(Records)
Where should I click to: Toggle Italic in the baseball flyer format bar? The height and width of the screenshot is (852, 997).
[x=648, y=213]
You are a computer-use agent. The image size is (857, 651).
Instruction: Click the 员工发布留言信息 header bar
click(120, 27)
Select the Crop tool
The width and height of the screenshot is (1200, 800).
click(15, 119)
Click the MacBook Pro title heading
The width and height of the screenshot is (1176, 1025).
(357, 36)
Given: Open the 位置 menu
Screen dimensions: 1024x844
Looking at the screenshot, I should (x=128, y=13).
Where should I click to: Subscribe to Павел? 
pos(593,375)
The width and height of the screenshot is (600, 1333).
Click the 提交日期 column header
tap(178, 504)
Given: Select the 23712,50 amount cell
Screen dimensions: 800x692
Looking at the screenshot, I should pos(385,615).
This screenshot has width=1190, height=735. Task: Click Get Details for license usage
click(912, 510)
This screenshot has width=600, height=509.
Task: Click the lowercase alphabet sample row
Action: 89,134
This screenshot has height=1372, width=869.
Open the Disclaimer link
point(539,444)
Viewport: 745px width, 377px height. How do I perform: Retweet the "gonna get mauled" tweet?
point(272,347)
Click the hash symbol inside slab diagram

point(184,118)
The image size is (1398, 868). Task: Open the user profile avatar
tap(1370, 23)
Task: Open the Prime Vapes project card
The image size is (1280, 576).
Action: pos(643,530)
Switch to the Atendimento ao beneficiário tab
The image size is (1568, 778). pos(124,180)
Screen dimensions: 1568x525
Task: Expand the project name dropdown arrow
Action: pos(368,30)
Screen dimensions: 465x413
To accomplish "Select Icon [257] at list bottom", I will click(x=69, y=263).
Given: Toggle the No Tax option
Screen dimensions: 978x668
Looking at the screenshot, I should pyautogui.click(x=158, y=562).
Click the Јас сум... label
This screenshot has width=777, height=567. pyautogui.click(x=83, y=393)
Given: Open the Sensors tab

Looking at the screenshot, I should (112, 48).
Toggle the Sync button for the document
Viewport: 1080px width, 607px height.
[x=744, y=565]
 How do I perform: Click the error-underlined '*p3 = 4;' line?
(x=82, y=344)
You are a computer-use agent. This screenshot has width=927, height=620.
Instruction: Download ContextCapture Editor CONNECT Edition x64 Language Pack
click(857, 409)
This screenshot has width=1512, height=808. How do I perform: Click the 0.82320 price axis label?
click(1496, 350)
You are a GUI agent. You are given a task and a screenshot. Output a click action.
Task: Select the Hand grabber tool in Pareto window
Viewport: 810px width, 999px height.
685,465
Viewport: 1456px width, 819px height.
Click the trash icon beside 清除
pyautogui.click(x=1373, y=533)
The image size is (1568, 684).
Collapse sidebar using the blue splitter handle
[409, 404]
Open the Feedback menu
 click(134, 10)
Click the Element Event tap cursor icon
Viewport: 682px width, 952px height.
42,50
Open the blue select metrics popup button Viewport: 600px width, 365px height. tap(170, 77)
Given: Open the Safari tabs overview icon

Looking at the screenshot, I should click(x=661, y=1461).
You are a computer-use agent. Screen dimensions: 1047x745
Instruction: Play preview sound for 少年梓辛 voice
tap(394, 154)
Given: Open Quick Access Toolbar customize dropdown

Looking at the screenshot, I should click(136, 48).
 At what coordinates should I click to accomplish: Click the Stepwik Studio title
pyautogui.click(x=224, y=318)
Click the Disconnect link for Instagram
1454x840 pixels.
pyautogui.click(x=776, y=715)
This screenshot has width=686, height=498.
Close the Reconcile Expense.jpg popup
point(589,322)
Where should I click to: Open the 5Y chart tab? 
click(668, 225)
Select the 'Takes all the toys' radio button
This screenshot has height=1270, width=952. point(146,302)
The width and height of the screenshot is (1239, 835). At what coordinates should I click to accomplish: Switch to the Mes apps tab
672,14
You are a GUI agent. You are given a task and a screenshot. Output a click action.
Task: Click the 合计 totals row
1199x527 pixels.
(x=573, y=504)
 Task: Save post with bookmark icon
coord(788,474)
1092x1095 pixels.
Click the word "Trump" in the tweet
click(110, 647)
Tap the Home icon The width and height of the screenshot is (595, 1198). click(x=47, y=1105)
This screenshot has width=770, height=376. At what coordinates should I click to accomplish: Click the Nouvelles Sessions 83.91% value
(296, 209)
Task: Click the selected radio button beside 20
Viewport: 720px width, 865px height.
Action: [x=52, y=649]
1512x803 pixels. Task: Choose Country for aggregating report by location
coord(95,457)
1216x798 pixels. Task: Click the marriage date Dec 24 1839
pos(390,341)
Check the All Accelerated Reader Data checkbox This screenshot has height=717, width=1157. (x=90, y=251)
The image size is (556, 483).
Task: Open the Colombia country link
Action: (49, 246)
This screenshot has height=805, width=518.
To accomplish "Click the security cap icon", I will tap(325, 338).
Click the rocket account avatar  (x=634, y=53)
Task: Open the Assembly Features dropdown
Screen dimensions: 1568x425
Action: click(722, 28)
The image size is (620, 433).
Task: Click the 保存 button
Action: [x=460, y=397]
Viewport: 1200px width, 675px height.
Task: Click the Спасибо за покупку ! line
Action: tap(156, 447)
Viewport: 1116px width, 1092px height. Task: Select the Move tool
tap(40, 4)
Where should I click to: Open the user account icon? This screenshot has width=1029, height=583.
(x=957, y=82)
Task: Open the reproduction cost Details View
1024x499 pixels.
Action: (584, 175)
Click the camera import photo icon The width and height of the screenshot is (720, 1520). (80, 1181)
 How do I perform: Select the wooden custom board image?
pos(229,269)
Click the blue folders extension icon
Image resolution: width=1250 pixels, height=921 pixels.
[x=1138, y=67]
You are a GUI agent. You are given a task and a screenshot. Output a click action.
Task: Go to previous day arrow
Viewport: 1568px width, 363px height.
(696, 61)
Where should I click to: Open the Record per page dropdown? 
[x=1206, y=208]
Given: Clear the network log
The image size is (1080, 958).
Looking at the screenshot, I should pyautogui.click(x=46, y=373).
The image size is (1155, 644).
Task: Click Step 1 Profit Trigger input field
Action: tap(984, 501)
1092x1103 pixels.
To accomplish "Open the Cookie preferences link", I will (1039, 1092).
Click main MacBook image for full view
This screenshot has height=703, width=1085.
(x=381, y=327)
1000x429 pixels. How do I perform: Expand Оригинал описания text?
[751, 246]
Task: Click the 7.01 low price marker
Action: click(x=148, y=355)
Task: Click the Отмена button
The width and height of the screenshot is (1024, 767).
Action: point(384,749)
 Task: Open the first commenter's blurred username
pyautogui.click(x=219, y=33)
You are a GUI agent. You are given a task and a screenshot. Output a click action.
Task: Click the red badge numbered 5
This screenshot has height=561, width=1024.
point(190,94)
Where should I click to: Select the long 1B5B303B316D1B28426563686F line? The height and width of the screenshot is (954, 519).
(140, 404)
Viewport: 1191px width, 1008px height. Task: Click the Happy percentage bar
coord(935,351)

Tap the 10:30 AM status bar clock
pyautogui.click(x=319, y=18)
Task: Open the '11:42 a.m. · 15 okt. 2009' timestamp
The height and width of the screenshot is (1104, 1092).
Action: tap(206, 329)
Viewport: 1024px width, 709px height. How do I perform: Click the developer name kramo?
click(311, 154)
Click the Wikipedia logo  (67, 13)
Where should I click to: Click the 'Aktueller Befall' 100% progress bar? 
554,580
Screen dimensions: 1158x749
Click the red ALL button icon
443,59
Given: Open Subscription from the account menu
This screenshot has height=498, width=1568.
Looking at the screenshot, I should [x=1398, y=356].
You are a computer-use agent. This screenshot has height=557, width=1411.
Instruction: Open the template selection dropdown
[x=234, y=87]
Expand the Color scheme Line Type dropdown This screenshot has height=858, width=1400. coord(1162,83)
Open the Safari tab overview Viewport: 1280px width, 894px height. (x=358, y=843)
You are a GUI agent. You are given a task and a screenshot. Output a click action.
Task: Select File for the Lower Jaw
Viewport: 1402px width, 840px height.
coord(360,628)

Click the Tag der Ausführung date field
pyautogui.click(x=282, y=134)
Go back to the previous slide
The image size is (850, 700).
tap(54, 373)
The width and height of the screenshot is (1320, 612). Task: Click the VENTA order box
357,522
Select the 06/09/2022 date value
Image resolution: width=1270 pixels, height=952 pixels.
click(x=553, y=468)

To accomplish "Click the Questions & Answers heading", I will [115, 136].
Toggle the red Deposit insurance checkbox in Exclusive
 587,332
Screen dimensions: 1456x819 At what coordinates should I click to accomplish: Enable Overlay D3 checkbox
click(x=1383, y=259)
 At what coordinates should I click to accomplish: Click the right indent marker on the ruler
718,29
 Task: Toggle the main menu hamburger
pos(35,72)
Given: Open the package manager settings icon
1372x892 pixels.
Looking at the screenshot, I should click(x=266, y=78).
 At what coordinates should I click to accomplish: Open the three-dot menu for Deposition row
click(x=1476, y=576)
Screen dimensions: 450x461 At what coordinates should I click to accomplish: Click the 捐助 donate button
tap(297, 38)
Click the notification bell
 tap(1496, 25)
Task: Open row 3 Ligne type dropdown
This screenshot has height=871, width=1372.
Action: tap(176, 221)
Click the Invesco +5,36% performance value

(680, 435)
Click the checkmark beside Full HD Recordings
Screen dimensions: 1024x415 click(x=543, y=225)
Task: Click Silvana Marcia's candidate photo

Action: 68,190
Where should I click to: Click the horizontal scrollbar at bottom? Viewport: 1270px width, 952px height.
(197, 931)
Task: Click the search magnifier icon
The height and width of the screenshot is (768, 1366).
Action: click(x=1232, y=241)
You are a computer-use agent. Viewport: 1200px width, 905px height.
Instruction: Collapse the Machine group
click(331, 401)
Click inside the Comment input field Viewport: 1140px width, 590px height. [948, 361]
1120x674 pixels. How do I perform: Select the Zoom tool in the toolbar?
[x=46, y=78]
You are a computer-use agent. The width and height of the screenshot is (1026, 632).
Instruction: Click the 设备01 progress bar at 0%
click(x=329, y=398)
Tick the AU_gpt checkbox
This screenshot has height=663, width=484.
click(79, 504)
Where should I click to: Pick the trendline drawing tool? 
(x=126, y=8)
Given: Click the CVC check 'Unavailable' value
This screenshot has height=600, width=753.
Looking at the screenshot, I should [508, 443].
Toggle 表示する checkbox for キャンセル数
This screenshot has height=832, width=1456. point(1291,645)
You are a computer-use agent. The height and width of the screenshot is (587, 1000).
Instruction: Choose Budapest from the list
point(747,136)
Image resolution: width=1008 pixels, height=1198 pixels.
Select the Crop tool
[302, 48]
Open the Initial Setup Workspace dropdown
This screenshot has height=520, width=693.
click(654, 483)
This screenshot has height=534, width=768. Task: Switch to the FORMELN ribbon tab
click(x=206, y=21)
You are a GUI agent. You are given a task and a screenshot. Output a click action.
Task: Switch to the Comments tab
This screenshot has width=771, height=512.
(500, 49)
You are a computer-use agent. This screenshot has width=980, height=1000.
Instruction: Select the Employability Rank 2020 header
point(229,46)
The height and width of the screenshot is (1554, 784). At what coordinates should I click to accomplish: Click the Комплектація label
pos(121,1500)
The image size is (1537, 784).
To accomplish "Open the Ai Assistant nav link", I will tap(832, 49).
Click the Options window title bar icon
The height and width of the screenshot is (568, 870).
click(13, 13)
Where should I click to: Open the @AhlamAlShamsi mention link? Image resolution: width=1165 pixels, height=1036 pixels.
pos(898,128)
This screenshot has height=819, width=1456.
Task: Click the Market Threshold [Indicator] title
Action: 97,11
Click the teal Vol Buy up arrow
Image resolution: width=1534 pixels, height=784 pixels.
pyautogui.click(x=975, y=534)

** TASK **
Duplicate the items above without alteration, beginning at the line that contains "This screenshot has height=805, width=518." and stopping after the line that contains "Action: tap(156, 447)".

** RESULT OF THIS EXERCISE **
This screenshot has height=805, width=518.
To accomplish "Click the security cap icon", I will tap(325, 338).
Click the rocket account avatar  (x=634, y=53)
Task: Open the Assembly Features dropdown
Screen dimensions: 1568x425
Action: click(722, 28)
The image size is (620, 433).
Task: Click the 保存 button
Action: [x=460, y=397]
Viewport: 1200px width, 675px height.
Task: Click the Спасибо за покупку ! line
Action: tap(156, 447)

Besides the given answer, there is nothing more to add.